I cradle my head with my arms, trying to hold my skull together until the instant headache subsides. “Stop yelling at me and sift us, dude!” I’m freeze-framing, trying to keep up with him, but I don’t know these halls. They’re a maze that isn’t on any of my maps. I have to keep dropping down, lock my grid into place and kick back up again. The stench of rotting meat behind me is getting stronger. The skin on the back of my neck is crawling. I keep waiting for whatever is chasing us to close icy talons on my nape, rip my head off my shoulders, and kill me. All those scary movies I watched with Dancer aren’t making me laugh now. They’re filling my head with a million gruesome deaths, each more horrible than the last. It’d help if I knew what was chasing us. The unknown is always scarier than the known. I got a Mega-sized imagination, and it can do a real number on me.

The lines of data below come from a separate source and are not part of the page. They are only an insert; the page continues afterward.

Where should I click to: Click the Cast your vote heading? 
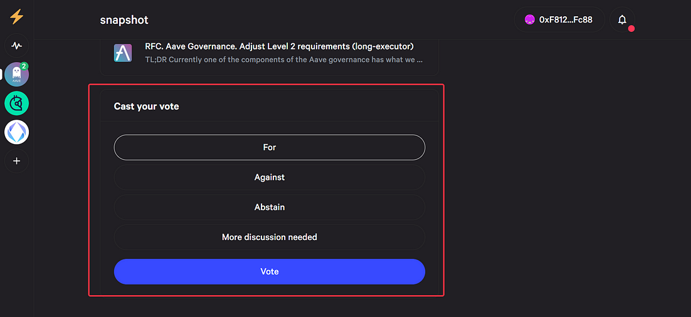click(146, 106)
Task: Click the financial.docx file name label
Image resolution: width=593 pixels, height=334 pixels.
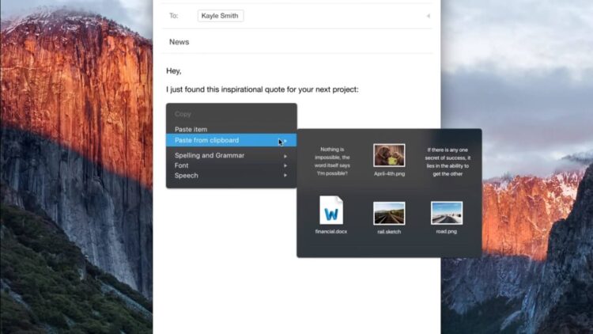Action: (330, 232)
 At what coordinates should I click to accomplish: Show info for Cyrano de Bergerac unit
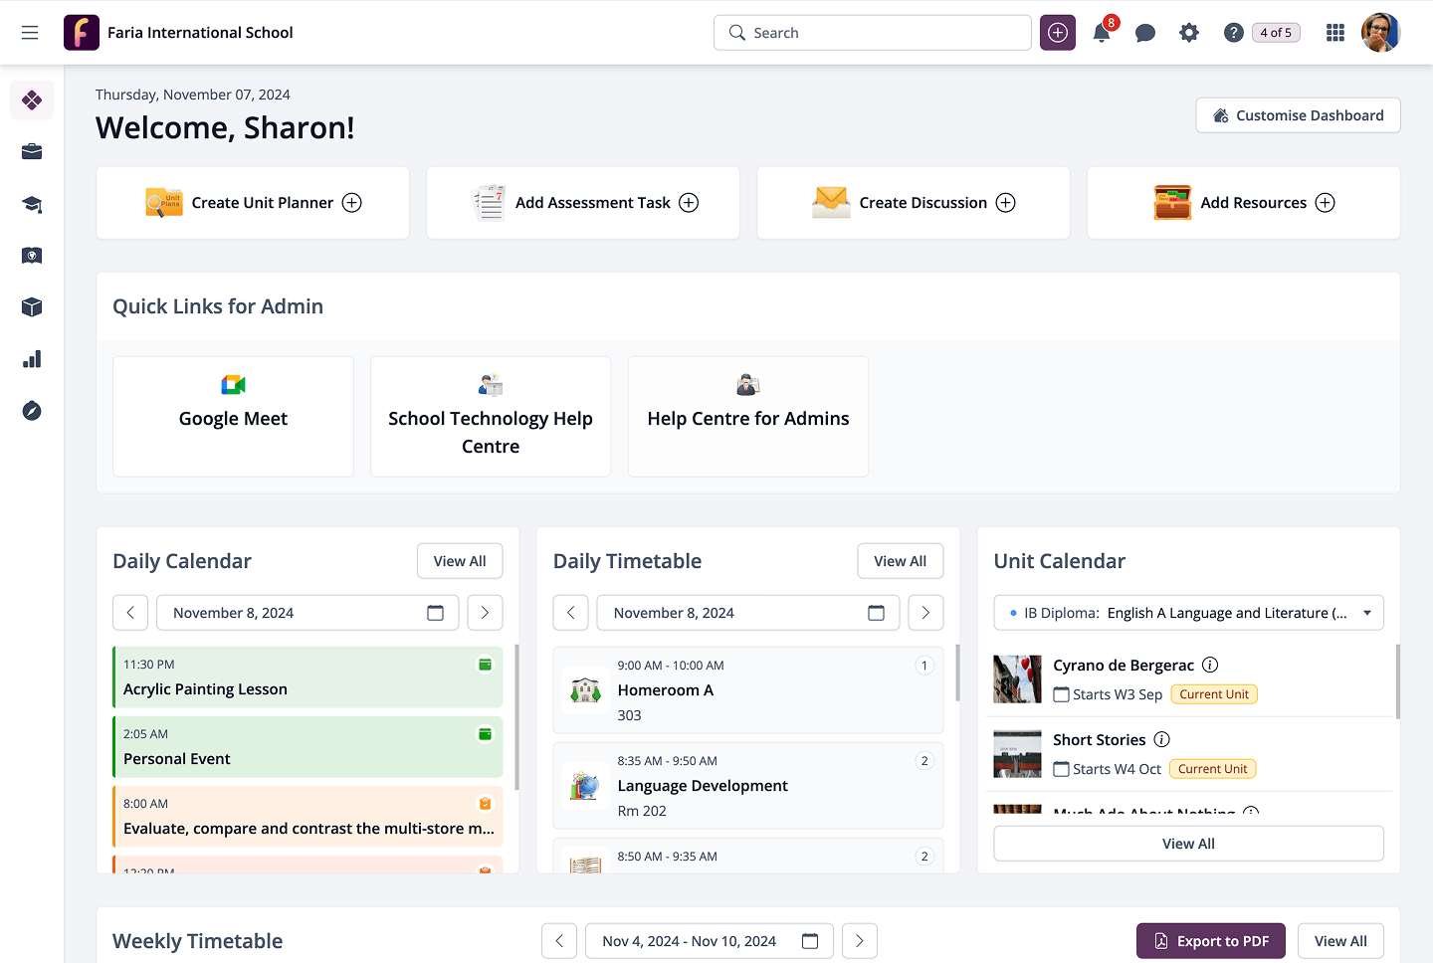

“Sifting doesn’t work inside the White Mansion. Take my hand. I know these halls.”

I grab his hand, ignoring the groaning sound he makes. He laces his fingers with mine and I’m blasted by a wave of horniness. “Mute it, Christian. This ain’t the time to go death-by-sex Fae on me.”

“Sorry, lass. It’s just that it’s your hand and there’s danger, and danger always—”

“Off it now!”

I can breathe again. Not that I want to. The stench is suffocating and closing in on us fast.

“What’s chasing us?”

“Loosely translated, the Crimson Hag.”

“How does it kill?”

“Hope you never find out.”

“Could it kill even you, an Unseelie prince?”

“She prefers us alive. She once held two princes captive for nearly a hundred thousand years before the king stopped her. Among other foul things, she tried to breed with us. I had no idea he’d stored her in his library. Everybody figured he’d destroyed the bitch.”